Prosecutors are seeking a sentence of between 51 and 63 months for Andrey Kukushkin, a California-based businessman found guilty of helping funnel money from a Russian billionaire to U.S. political candidates who could help a fledgling cannabis company he was building with Lev Parnas, the Giuliani associate.
Kukushkin, who was convicted in October on two counts of campaign finance violations, is scheduled to be sentenced in Manhattan federal court on Tuesday.
In a letter on Monday, Kukushkin attorney Gerald Lefcourt asked U.S. District Judge Paul Oetken to consider a “community service and counseling program” as an alternative to prison for Kukushkin. Lefcourt said the plan was developed by the Aleph Institute, a Jewish nonprofit working with Kukushkin.

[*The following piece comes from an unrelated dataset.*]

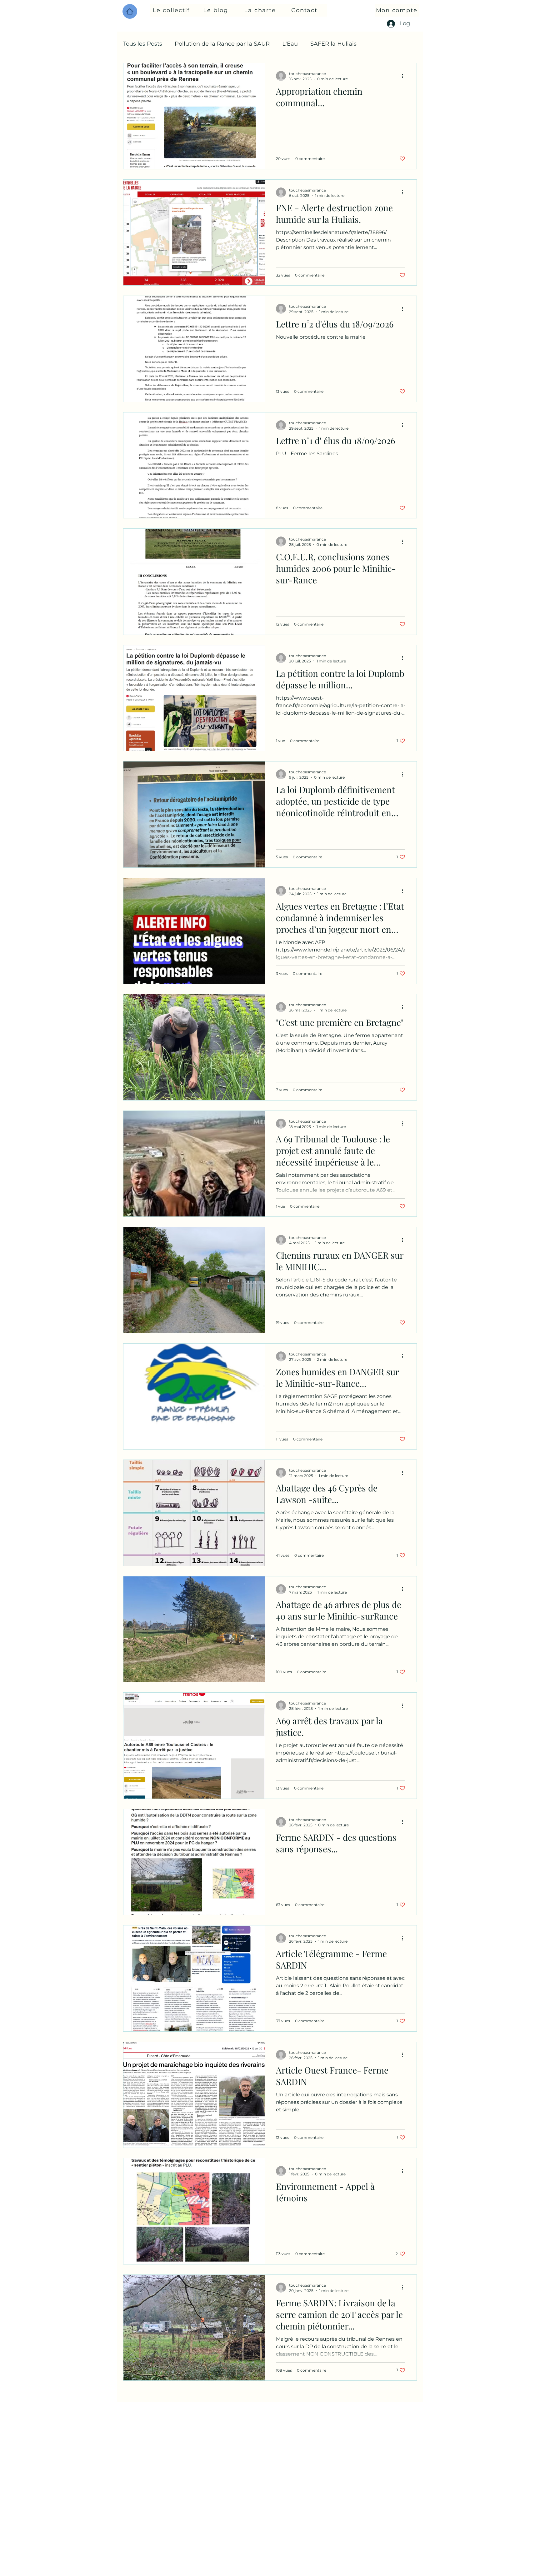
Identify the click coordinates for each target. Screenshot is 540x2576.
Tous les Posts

“The proposal includes working to assist with local and worldwide humanitarian relief efforts as a result of the war in Ukraine and one-on-one counseling regarding business/legal ethics,” Lefcourt wrote, arguing the proposal would allow Kukushkin to help his community “during this time of intense crisis.”
The U.S. Attorney’s office declined to comment.
Parnas was found guilty on all six counts of campaign finance violations he faced during the October trial, and is awaiting sentencing. He is known for helping Giuliani, former President Donald Trump’s personal attorney, investigate Democrat Joe Biden during the 2020 presidential election.
Giuliani, also a former New York City mayor, has not been charged with any crimes and denies wrongdoing.